RGM INTRODUCING – WE INTERVIEW SOUTHAMPTON’S ZEN JUDDHISM
Hiya folks thanks for joining us in the virtual RGM lounge today, grab a brew and take a seat.
What made you decide to start this project?
I’d been in a band for a few years where I didn’t get to write any songs for it. When that ended I thought I’d start a project based around my material.
Introduce us to you and other members and your musical history?
I’m Jude One Eight, songwriter and guitarist and, on the recordings, the bassist. I’ve previously been on guitar in the bands HYBRID 6.0, Le Lizard Royale and Jimmy B and the Death Rattles. Craig Sepala played almost all the drums on the new album. Hannah Aurora Black, who also used to be in JB&tDR, plays bass with us at gigs, with Craig Sepala on drums. Up front, Opkar Hans who fronts Kinesis 4 joins us on vocals. Pammie is a recording artist and joins us when she’s not being a LIPA student these days, and Naomi Terry has an alter ego in Kinki and is a vocal coach.
What’s one question you’re sick of being asked when interviewed?
I don’t really get interviewed enough to have a real answer to that. I guess being asked what inspires my songs is odd because to me I don’t see how the answer is ever not going to be life experiences and artistic influences.
Do you sign up to any conspiracy theories?
In the broad sense the short answer is yes. The official stories of 9/11 and JFK’s assassination are obviously false. And governments and their agencies are totally covering up the truth about UFOs and the existence of ETs (and their collusions with some!).
What useless party trick do you have? If I blink hard my eyelids can stay tucked in for a short while.
What was the most fun you have had on stage?
Probably the last gig we did at The Hobbit pub in Southampton the day after the new album came out. It had been a while since playing there, and just playing live in general, the big lively crowd were great and it was nice to play some of the new songs for the first time.
What was the worst experience on stage? Once fairly early on in the first song of a set my amp cut out. Felt pretty disastrous at the time. Managed to sort it by the time we got to the chorus though.
Tell us something about you or any band members that you think people would be surprised about?
I don’t actually know much about Star Wars. Opkar is the biggest ABBA fan I know. Naomi is a really good tap dancer. Pammie can do an accurate Lady Gaga impersonation.

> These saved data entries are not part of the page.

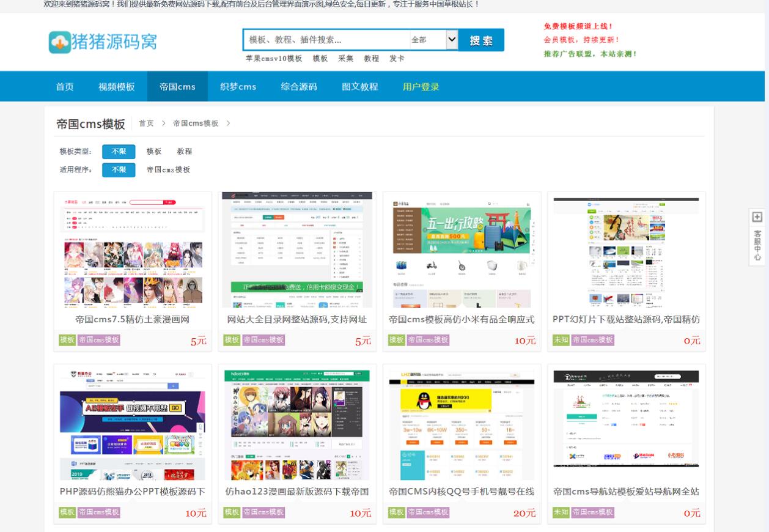Viewport: 769px width, 532px height.
Task: Open the 织梦cms navigation tab
Action: tap(238, 87)
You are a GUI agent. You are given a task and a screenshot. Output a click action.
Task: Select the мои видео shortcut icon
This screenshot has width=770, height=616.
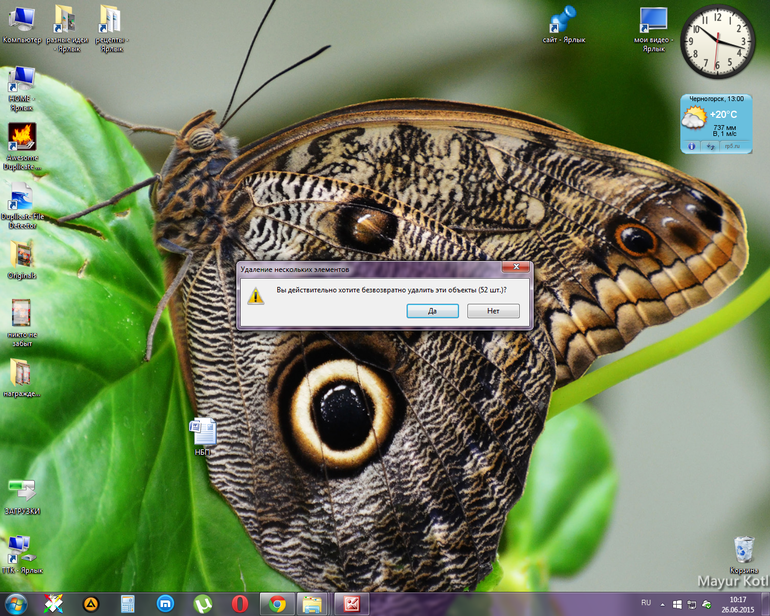652,20
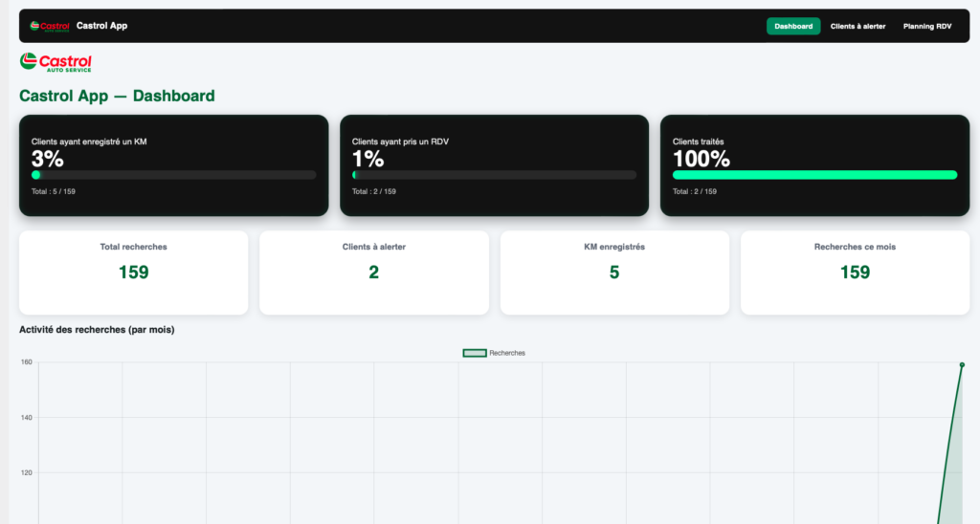Click the Clients traités card percentage
Image resolution: width=980 pixels, height=524 pixels.
pyautogui.click(x=702, y=159)
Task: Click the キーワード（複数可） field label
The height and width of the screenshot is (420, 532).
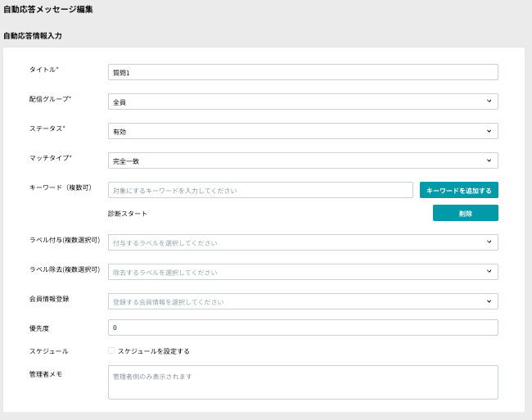Action: pos(60,187)

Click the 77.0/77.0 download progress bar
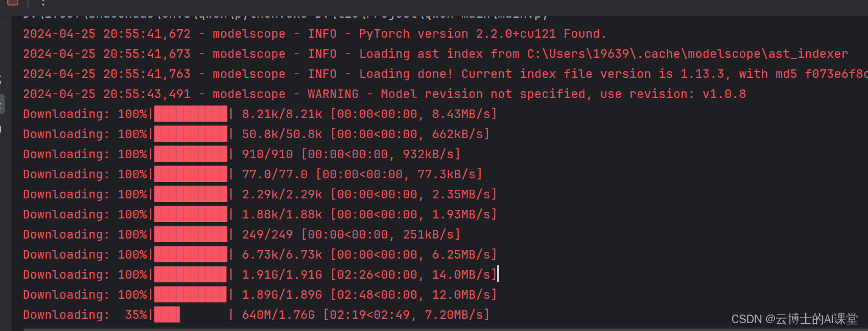(191, 174)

If you had to describe your music to an alien how would you describe it?
Apparently a lot of aliens are telepathic so I wouldn’t have to. But in the past I’ve said it’s designer rock, or Itchen delta post-punk blues rock.
What makes you stand out as a band?
I think the variety in song styles and having different lead vocals within the same album or live set is quite different.

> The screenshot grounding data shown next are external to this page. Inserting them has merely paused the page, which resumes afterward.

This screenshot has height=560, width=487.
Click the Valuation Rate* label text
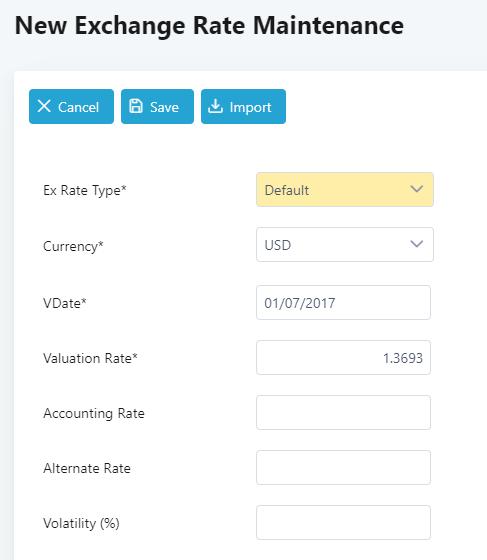(x=90, y=358)
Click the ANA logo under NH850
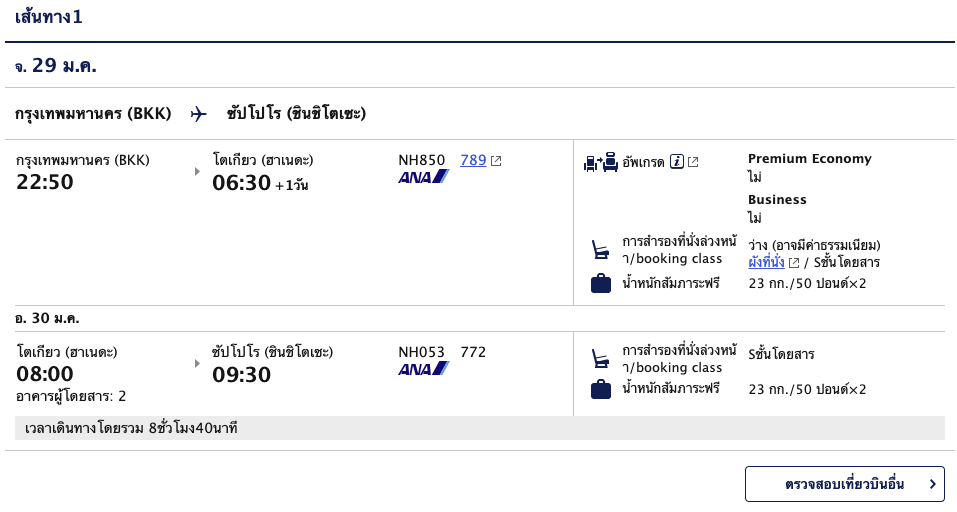The width and height of the screenshot is (957, 512). click(424, 178)
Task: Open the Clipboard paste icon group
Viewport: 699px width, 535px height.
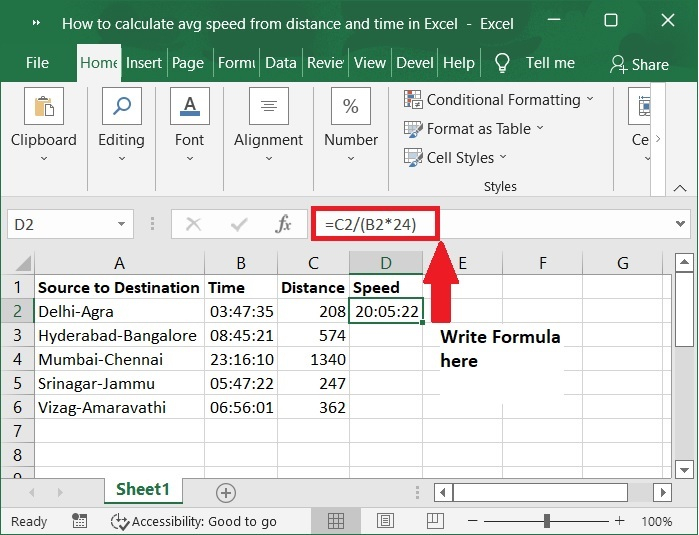Action: tap(43, 107)
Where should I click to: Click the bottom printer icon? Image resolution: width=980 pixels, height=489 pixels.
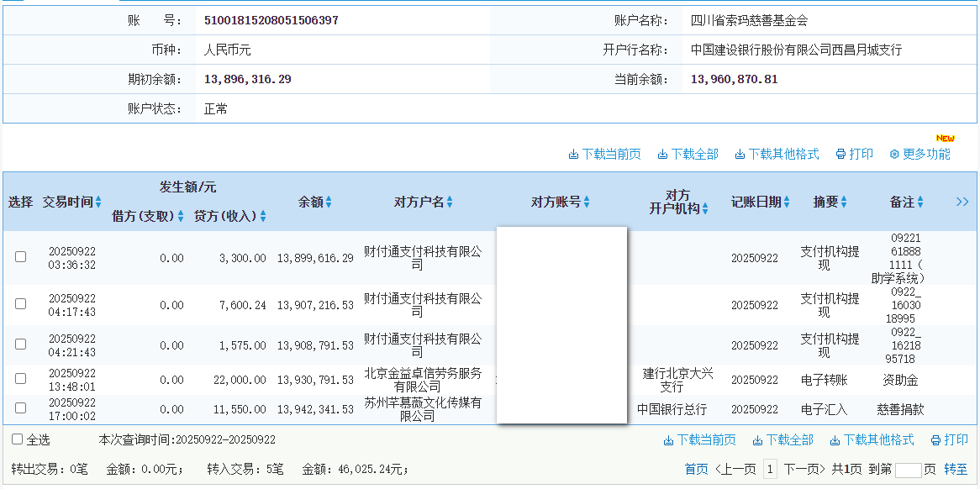coord(935,440)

Right now, what’s pissing you off the most? (Can’t say the virus )
Probably just governments in general with their corruption and self-serving politicians.
What’s your favourite song to play live and why?
That’s a tough one. It’s new but I think in time it could be “Sing My Song”. Up to now though I’d probably say “Private Banks (So Cold)” cos people seem to go mad for it whenever we play it.
I hear you have a new album, what can you tell us about it?
Yes. The new album is the third one and is called “Return of the Juddha”. It has 11 songs, all recorded locally at River Studios in Southampton.
Talk me through the thought process of the album?
After the second album I knew I wanted to get round to recording some songs I’d penned a few years ago. There’s seven of those on the album and four relatively recent compositions. I didn’t mind this album being a bit less sonically diverse than the previous one, but it still has a good amount of the trademark Zen Juddhism variety, and all in 432Hz tuning.
What was the recording process like?
It was fairly straightforward which was good. There was a bit of a spanner in the works when the producer working on this, Will Davies, was hospitalised with injuries from being shockingly assaulted while out in Winchester of all places. Thankfully he avoided any serious harm and recovered well enough to get back into the studio not too many weeks after.
What was the biggest learning curve in writing the album?
I don’t think I learned anything which is just how I roll. Joking aside, I found again it’s important to not be flippant with making a demo. Also, “Love Will Save The Day” was initially my entry to be the UK’s Eurovision entry a few years back, so that was interesting to have to make a song you’d imagine being likeable by many and fitting under 3 minutes, as was the rule at the time.
Would you change anything now it’s finished?
Not really. In hindsight I can think of a few tweaks maybe in some of the post production/mixing in bits of a few tracks. But I’m happy with how it turned out.
What are your plans for the year ahead?
Aiming to play some more gigs and release a few music videos.
Is there anything else you would like to share with the world?
Yes. Help out the unsigned bands/artists you like by buying merch, physical music or downloads (in that order of preference). Streaming gives next to nothing back to artists. If you don’t have a lot of money, sharing videos/links/posts and liking posts is free and still helps.